> **What is required**
If a line below contains the string "agent", return that line.

(Stored records)
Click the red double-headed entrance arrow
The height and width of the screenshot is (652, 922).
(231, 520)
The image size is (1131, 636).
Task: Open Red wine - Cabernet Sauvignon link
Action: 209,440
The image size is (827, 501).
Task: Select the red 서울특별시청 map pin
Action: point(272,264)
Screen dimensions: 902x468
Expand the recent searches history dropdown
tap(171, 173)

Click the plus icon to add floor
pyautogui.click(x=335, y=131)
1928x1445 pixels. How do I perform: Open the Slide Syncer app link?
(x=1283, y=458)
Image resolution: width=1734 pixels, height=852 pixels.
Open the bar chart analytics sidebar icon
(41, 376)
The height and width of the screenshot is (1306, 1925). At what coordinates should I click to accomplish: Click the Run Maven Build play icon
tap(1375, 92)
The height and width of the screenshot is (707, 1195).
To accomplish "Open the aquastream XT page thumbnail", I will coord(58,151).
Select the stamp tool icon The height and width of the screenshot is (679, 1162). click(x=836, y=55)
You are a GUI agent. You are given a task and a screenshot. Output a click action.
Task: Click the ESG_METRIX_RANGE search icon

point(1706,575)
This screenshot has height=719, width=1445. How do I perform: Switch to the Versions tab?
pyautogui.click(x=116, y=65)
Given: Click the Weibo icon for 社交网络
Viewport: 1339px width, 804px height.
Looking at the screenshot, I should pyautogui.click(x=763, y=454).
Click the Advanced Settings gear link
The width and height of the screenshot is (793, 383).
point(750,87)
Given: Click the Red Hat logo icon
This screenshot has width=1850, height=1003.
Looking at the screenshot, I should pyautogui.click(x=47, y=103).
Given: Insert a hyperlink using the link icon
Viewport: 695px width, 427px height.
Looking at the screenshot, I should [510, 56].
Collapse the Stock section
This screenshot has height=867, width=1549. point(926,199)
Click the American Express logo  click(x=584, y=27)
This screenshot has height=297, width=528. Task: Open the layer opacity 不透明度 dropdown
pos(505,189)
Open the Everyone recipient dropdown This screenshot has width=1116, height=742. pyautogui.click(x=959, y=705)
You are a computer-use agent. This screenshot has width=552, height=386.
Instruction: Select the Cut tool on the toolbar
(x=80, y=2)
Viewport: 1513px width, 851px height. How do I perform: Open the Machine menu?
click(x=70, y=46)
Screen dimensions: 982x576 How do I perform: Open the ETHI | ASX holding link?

> **Written response**
You are a GUI agent. You are given a task and a screenshot. Output a click action.
You are a computer-use agent. This screenshot has width=552, height=386.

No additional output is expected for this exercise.